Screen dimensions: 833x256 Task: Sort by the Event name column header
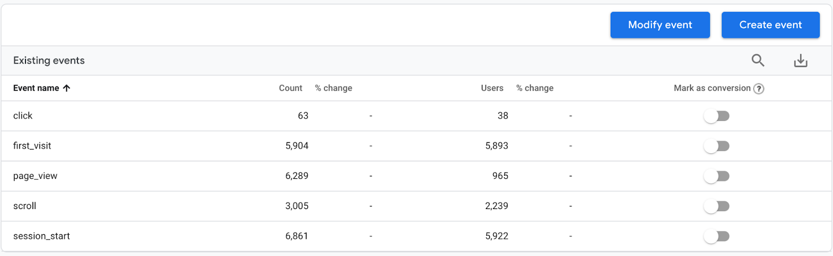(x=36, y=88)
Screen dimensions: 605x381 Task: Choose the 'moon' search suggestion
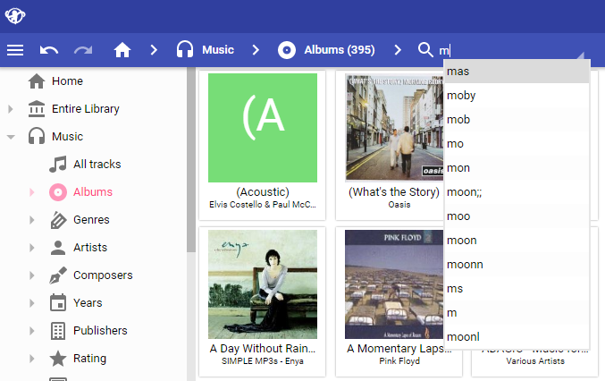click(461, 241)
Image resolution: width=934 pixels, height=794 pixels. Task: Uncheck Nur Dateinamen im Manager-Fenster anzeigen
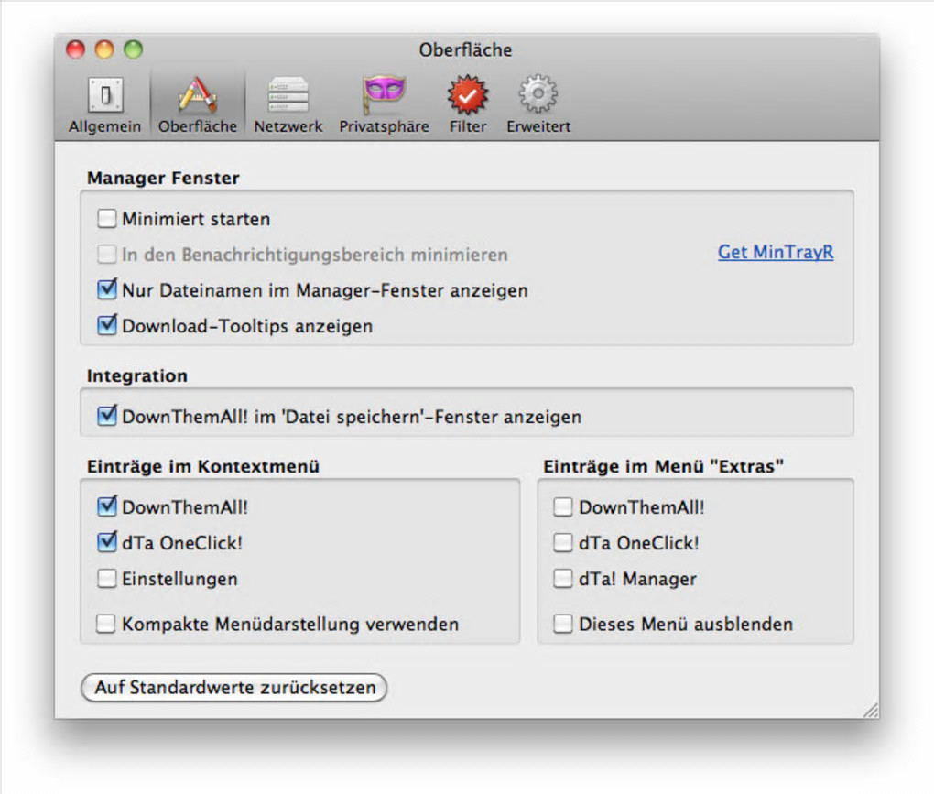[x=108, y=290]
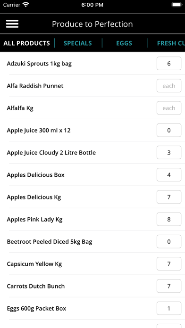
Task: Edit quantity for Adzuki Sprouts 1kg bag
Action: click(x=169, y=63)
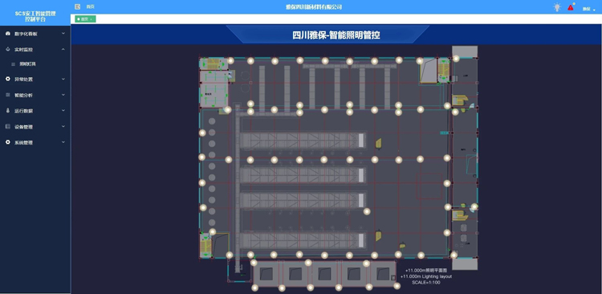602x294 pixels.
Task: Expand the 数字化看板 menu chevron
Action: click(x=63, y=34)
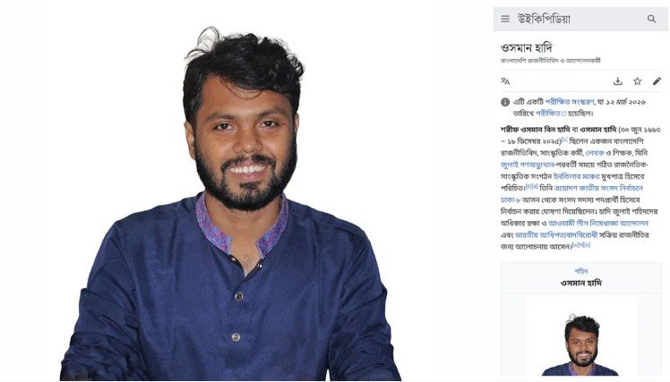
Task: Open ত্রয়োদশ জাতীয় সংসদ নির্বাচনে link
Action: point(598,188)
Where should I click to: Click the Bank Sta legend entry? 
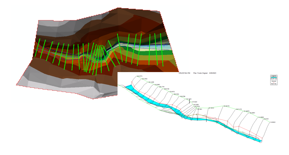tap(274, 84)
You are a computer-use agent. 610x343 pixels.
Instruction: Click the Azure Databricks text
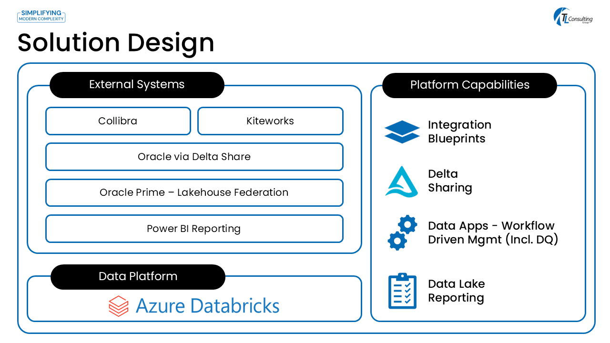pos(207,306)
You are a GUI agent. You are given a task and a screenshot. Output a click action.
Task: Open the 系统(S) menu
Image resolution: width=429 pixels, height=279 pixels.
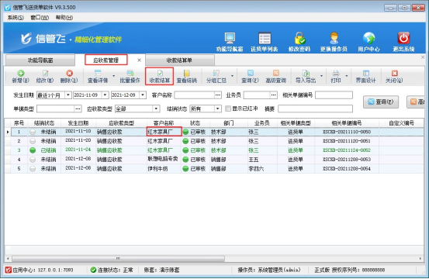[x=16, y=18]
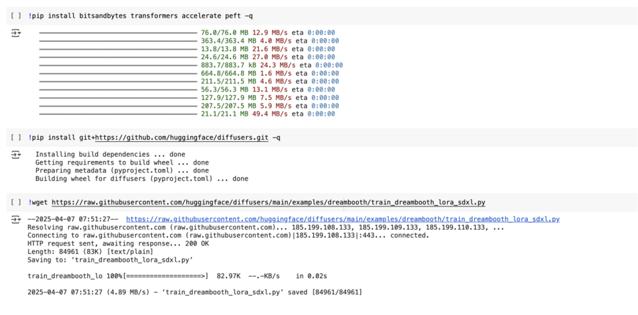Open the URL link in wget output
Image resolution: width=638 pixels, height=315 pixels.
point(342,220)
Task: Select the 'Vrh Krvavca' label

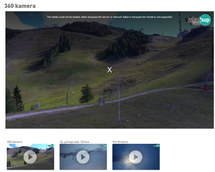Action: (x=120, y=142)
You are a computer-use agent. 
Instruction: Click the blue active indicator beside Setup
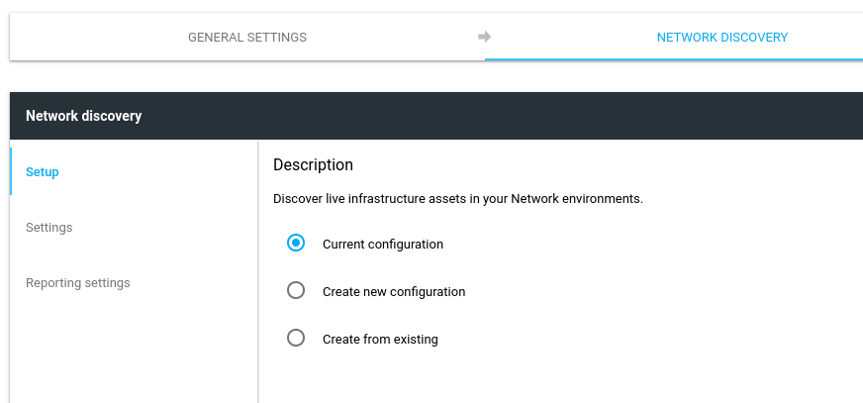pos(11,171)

━━━━━━

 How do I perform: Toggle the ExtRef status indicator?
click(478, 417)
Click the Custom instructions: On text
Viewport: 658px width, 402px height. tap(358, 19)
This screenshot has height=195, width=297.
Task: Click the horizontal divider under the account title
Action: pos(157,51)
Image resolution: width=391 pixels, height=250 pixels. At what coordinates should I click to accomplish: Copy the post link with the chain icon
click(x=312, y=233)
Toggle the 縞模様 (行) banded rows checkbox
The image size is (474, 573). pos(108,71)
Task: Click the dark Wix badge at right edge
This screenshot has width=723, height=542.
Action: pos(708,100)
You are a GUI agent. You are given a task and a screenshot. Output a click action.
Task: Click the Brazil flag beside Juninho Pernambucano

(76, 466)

━━━━━━

**WHAT TO DO**
Copy all lines of the records in which the string "agent" can be found.

**ANSWER SPACE**
You are a computer-use agent. 610x343 pixels.
You are a GUI agent. You are given a task and a screenshot. Output a click action.
You are a computer-use agent. 
You are a GUI agent. You are given a task and a screenshot. Output a click action.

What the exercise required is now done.